Costs Outstripping Predictions

Despite all of Medicaid's successes, the expanded Medicaid enrollee costs were substantially more than had been anticipated. The higher-than-expected costs have been attributed in part to enrollees in the expanded program being sicker than anticipated and having a greater pent-up demand than anticipated to address untreated or inadequately treated illness. Another factor contributing to costs were payment rates set by states that were higher than the federal government expected. This was largely attributed to the federal government covering 100% of the costs of the Medicaid expansion through 2016; the federal share is now gradually being lowered to 90% for the expanded population between 2017 and 2020.

I recently described in a previous JAMA Forum how states used “creative financing” to sharply reduce their share of Medicaid costs and shift it to the federal government. Most of the new money for Medicaid comes only from the federal government. This, plus the recent experience of costs related to the Medicaid expansion, is why I support moving Medicaid from its current structure—an open-ended matching program, with match rates of 90% for the expansion population and 50% to 73% for the preexpansion baseline Medicaid population—to a grant with a per capita cap that meets certain requirements.

Because the expansion and nonexpansion states currently have different coverage rates, the baseline needs to be set in a way that provides for adjustments between the 2 groups of states. The rates of increase for the various populations covered by Medicaid also need to be set in a way that allows for expected increases in the cost of providing service to the affected populations.

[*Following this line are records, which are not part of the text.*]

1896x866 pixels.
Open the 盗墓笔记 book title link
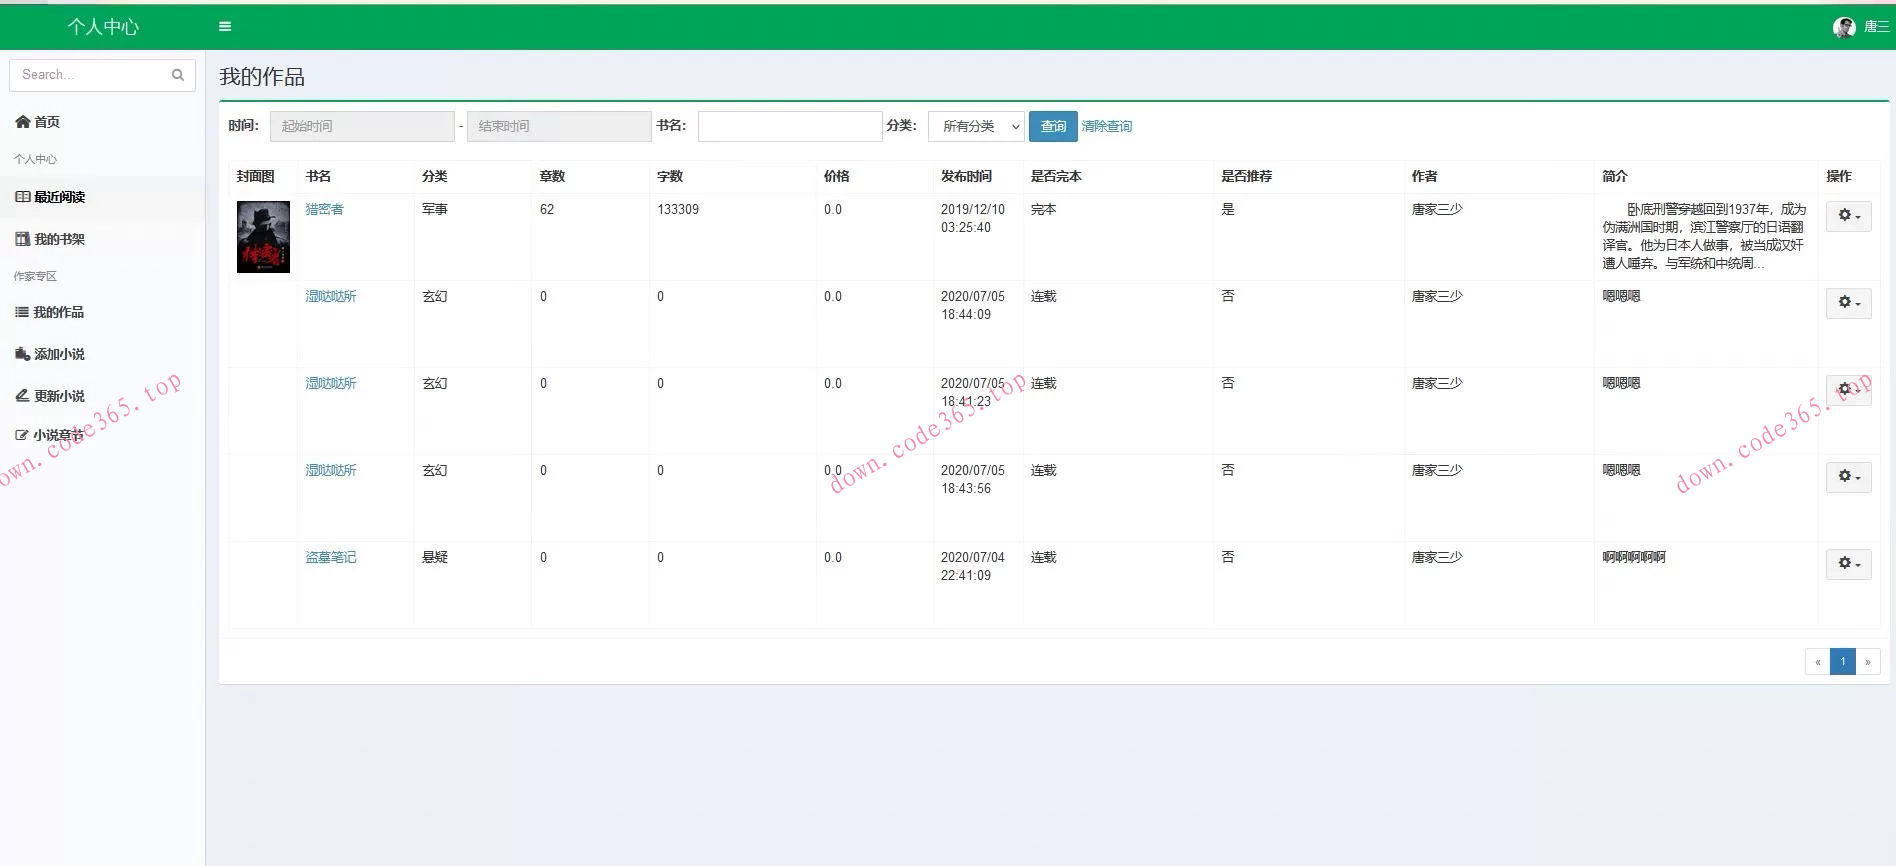331,557
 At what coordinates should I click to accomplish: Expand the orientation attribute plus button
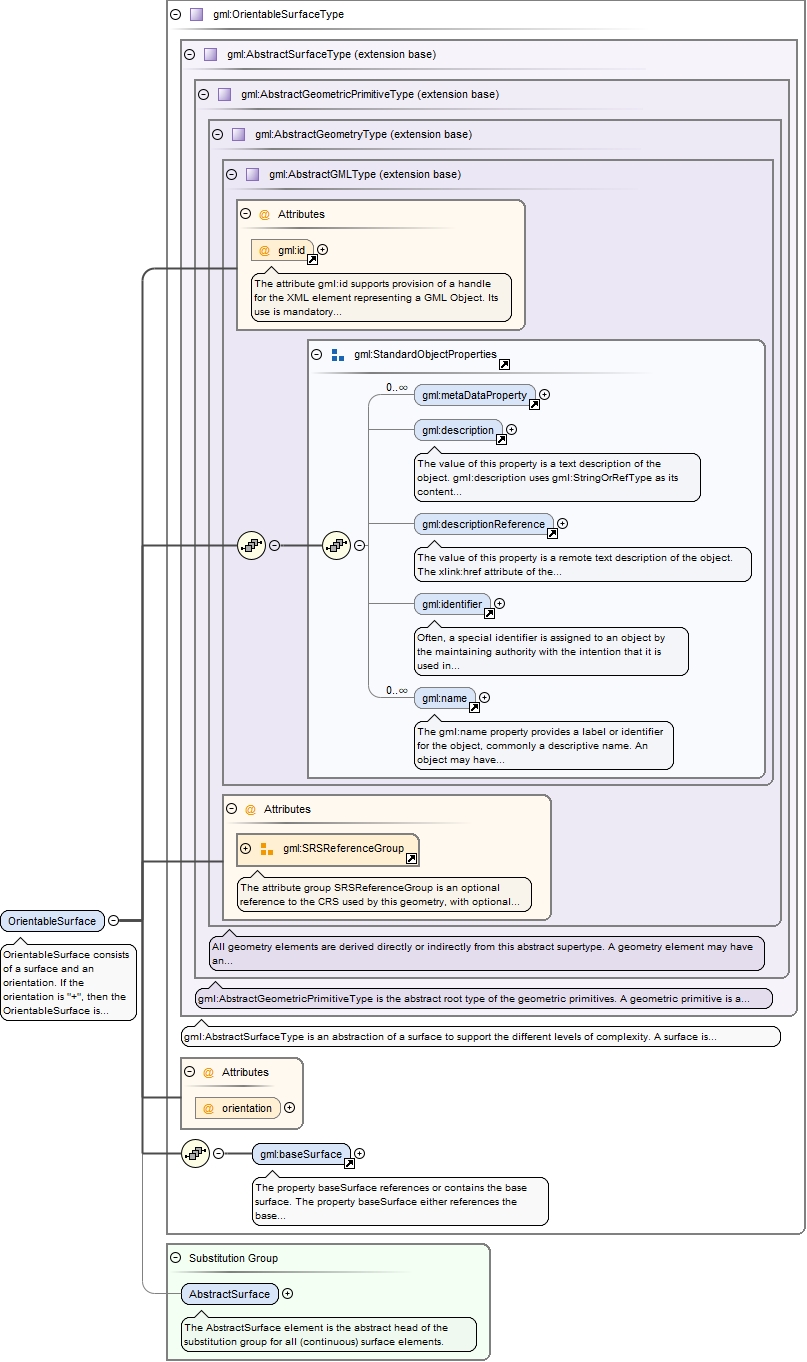coord(290,1107)
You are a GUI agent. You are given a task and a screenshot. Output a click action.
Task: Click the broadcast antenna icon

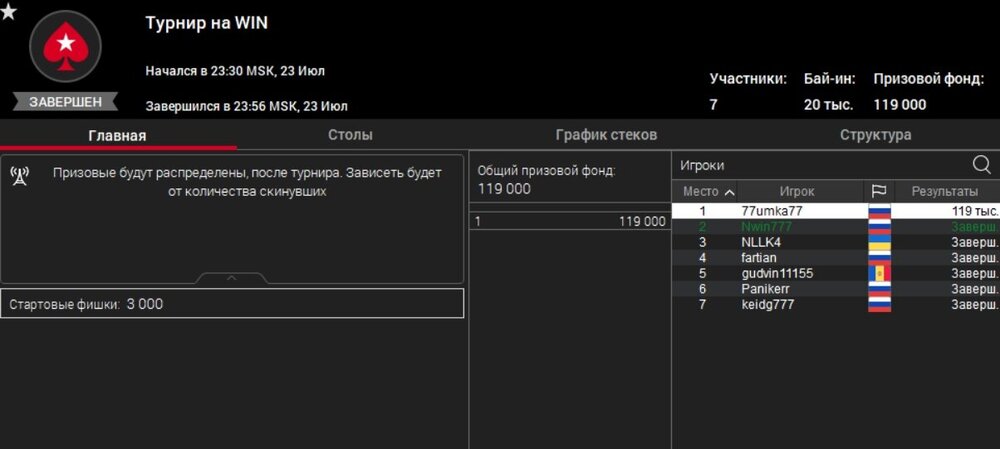point(19,178)
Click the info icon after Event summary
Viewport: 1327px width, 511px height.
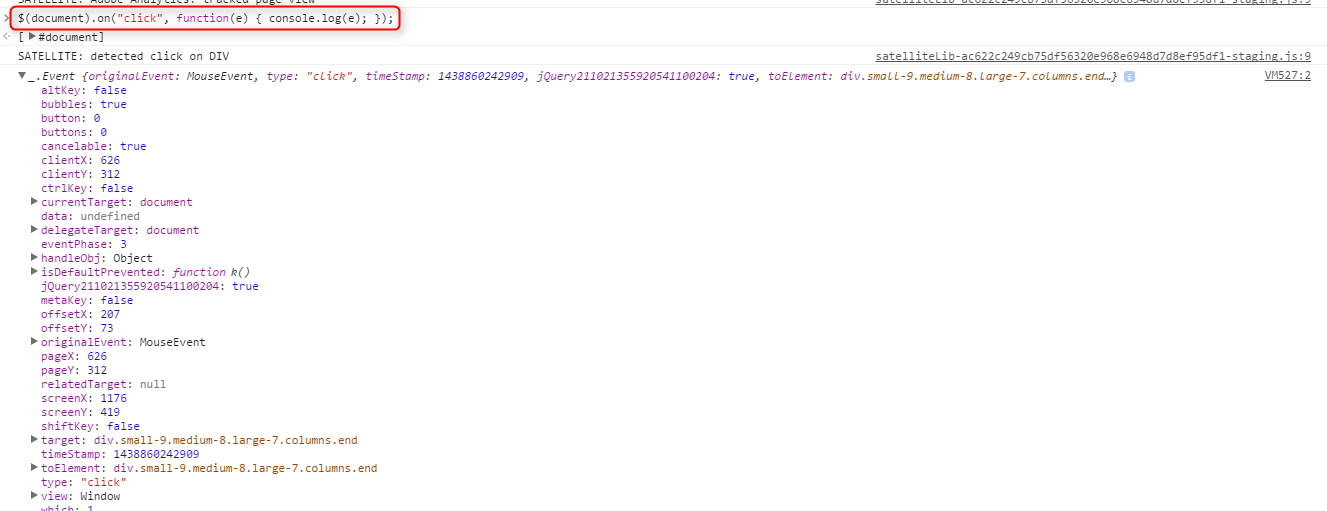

In addition, the high federal match rate (currently 95%) for people who received coverage under the Medicaid expansion needs to be lowered more gradually than is proposed by the Republicans’ AHCA, and a compromise is needed between the higher Medicaid match rate and the base Medicaid match rate. Finally, information about a limited set of outcome metrics, such as vaginal birth rates, immunization rates for children, and preventive screening rates for adults should be required by the federal government.

No other program remains an open-ended entitlement. Medicaid needs to change as well.

About the author: Gail Wilensky, PhD, is an economist and Senior Fellow at Project HOPE, an international health foundation. She directed the Medicare and Medicaid programs, served as a senior adviser on health and welfare issues to President George H. W. Bush, and was the first chair of the Medicare Payment Advisory Commission.  She is an elected member of the Institute of Medicine.